It’s not that schools don’t offer these programs to girls, but rather that girls don’t want to be affiliated with the stereotypes. Saujani said girls think of coding as a profession best suited for "hoodied" nerds who work out of basements — a stereotype to which many female students can’t relate.
Female mentors, however, can facilitate changes in girls’ attitudes toward these professions. Saneeya Khan, a UX designer, works in a male-dominated industry full of office politics, and knowing what it feels like to be the only woman in the office, she is helping attract young girls to these fields through mentoring. In addition to her day job, she teaches digital design for ListoAmerica, which is part of Clubhouse Network.
Peninsula School District, in Washington state, also hosts an all-girl STEM career workshop for 150 middle-schoolers every year that features women in STEM fields demonstrating their profession. The idea is to show middle school girls women can excel in professions typically dominated by men.

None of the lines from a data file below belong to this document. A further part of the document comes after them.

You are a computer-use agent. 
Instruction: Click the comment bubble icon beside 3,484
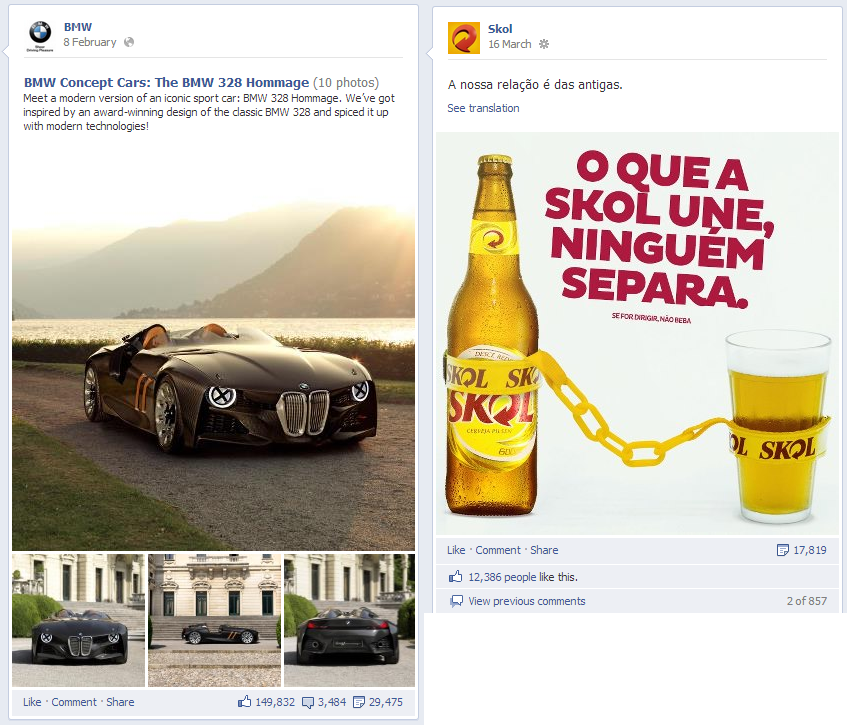click(308, 702)
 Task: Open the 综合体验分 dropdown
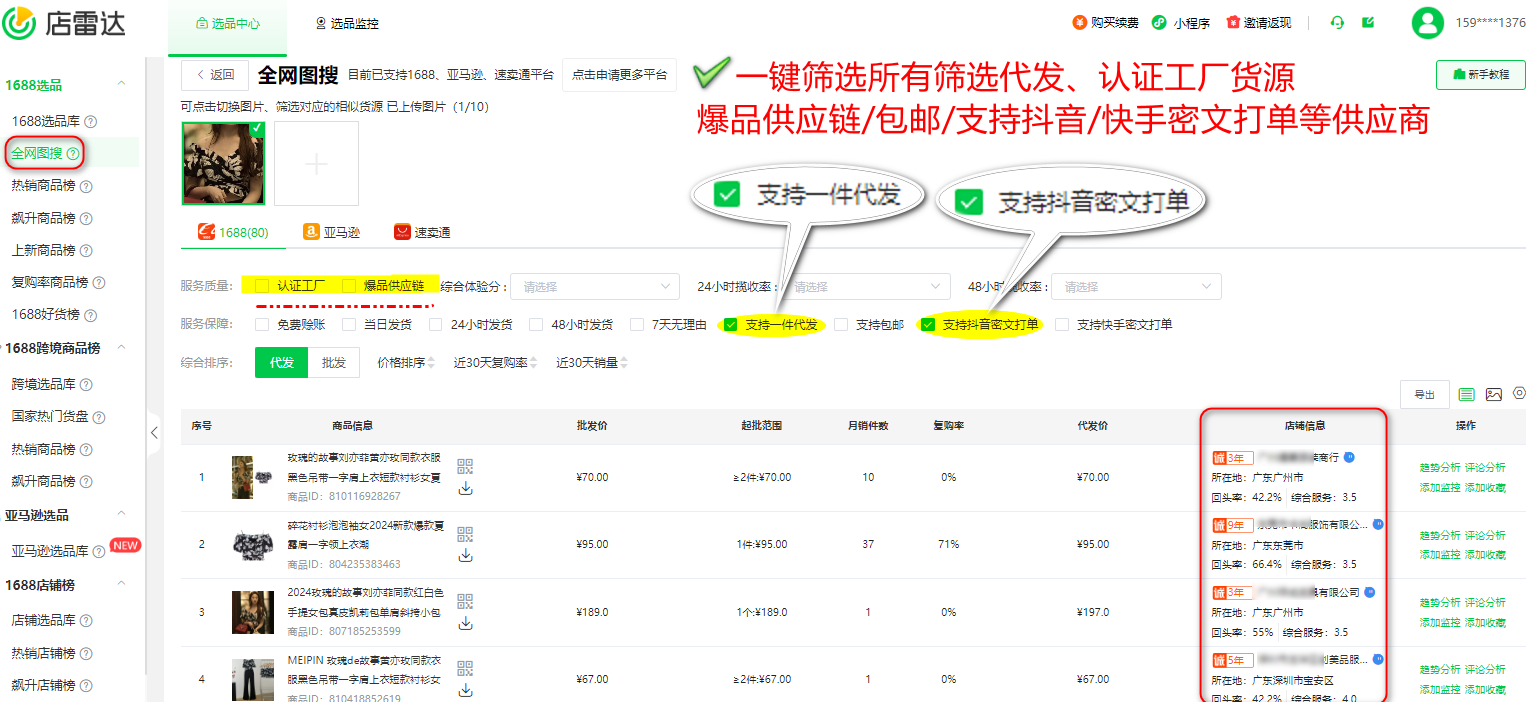tap(594, 286)

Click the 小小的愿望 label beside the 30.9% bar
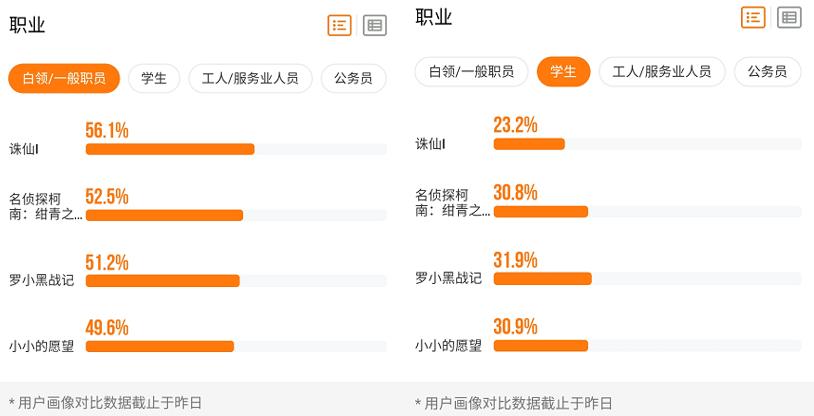448,346
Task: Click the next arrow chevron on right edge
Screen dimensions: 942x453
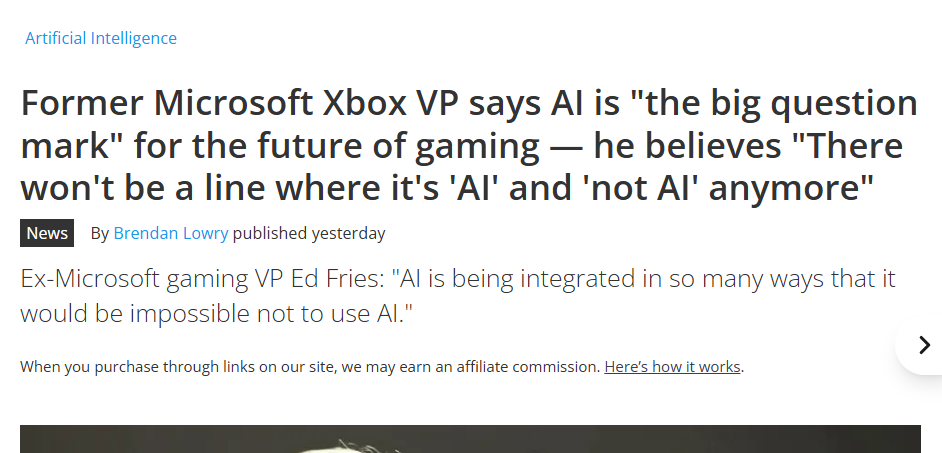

Joy Gionvanini, the highly capable coordinator for the district, said female students often need personal invitations to take STEM classes and are more willing to do it if their female friends will be taking the class as well.
In a recent visit to Washington, D.C., schools to promote computer science grants for 2,000 area high schools, Amazon Founder and CEO Jeff Bezos told students, who included some girls, to “keep at it” because coding skills "can change your life."